On Fri, 8 Aug 2003 19:13:46 +0000 (UTC),
Dave Seaman , in
wrote:
+> Apple's gcc suite does not currently include g77
WHAT? SON OF A #$&#*$#&$#
+> but you can install it yourself from fink.sf.net.
Ah, fink to the rescue. Can that use of the Altivec instruction set?
the web site doesn't say, but I'm thinking it might.
http://fink.sourceforge.net/pdb/package.php/g77
I have to download fink so I can put it on my Mom's iMac. She won't
know (or care) g77 from /dev/null, but I will...

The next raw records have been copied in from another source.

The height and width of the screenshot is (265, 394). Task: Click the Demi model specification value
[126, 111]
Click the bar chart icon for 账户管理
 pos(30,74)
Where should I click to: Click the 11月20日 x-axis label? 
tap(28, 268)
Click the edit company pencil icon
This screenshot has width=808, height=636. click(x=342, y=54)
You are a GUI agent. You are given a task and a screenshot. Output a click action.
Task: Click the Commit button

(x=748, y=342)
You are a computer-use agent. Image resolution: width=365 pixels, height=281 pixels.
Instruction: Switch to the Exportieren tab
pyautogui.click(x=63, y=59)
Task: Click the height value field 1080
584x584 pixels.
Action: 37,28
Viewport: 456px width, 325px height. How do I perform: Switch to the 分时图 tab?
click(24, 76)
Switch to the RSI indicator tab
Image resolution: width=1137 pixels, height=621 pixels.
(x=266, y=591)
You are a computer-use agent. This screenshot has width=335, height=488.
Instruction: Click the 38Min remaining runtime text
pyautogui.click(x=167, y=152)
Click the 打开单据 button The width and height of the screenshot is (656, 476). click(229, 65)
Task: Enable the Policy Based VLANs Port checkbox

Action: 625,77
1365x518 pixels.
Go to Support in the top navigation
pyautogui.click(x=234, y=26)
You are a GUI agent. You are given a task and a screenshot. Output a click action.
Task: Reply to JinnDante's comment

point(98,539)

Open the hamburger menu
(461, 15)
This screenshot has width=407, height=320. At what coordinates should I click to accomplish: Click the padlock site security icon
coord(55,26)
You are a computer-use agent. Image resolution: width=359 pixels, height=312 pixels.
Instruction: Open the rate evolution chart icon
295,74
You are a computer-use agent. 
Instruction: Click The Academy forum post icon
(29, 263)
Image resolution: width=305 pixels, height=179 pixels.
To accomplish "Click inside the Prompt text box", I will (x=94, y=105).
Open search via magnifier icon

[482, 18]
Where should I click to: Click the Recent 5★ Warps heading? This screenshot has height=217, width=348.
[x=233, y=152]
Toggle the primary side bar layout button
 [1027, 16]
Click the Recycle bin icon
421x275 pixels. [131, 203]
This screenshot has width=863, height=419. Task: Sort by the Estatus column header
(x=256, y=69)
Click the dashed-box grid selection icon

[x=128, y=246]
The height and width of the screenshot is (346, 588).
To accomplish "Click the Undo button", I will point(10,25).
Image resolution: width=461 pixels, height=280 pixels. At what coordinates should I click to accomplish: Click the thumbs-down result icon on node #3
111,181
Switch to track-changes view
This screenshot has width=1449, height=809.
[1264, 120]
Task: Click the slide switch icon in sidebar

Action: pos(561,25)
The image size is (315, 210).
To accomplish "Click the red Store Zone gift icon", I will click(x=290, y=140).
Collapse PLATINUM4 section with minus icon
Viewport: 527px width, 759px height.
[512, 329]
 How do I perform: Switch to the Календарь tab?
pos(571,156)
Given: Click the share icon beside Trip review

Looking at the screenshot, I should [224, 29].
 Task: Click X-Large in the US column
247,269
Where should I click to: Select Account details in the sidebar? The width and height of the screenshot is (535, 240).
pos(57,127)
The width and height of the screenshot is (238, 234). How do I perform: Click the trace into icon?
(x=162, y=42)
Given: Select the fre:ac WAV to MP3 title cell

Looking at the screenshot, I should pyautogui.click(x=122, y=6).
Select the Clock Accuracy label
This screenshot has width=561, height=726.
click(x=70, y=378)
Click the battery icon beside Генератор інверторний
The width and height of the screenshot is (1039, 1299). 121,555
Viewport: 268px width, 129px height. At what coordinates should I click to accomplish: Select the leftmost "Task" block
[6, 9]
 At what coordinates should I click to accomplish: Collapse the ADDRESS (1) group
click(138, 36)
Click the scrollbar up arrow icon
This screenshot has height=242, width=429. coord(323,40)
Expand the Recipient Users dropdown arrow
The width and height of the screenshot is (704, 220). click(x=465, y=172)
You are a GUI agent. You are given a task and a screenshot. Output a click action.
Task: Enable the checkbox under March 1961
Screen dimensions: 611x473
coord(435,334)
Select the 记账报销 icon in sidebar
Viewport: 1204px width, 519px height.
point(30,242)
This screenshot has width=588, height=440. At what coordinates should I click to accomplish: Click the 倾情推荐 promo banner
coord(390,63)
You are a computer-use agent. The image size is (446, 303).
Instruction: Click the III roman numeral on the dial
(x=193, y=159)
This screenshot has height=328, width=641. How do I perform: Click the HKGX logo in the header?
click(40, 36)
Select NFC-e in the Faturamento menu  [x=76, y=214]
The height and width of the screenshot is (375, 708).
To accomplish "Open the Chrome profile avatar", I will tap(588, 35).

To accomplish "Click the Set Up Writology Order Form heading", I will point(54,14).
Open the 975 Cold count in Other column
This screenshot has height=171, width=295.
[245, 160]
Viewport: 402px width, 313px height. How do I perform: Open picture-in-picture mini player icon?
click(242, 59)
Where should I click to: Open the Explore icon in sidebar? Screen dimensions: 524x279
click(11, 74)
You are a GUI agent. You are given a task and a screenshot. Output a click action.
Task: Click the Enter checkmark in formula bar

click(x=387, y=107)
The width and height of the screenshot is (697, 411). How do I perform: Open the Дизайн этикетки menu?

James - long-time f77 hacker
--
Consulting Minister for Consultants, DNRC
I can please only one person per day. Today is not your day. Tomorrow
isn't looking good, either.
I am BOFH. Resistance is futile. Your network will be assimilated.
-
Re: Apple G5 for Fortran jobs?
In comp.lang.fortran G. Hugh Song wrote:
: In the advertisement that one can find in Time magazine and many others,
: There is an impressive SPECFP2000rate result on a single CPU on a dual
: machine. (Why not two CPUS's together?)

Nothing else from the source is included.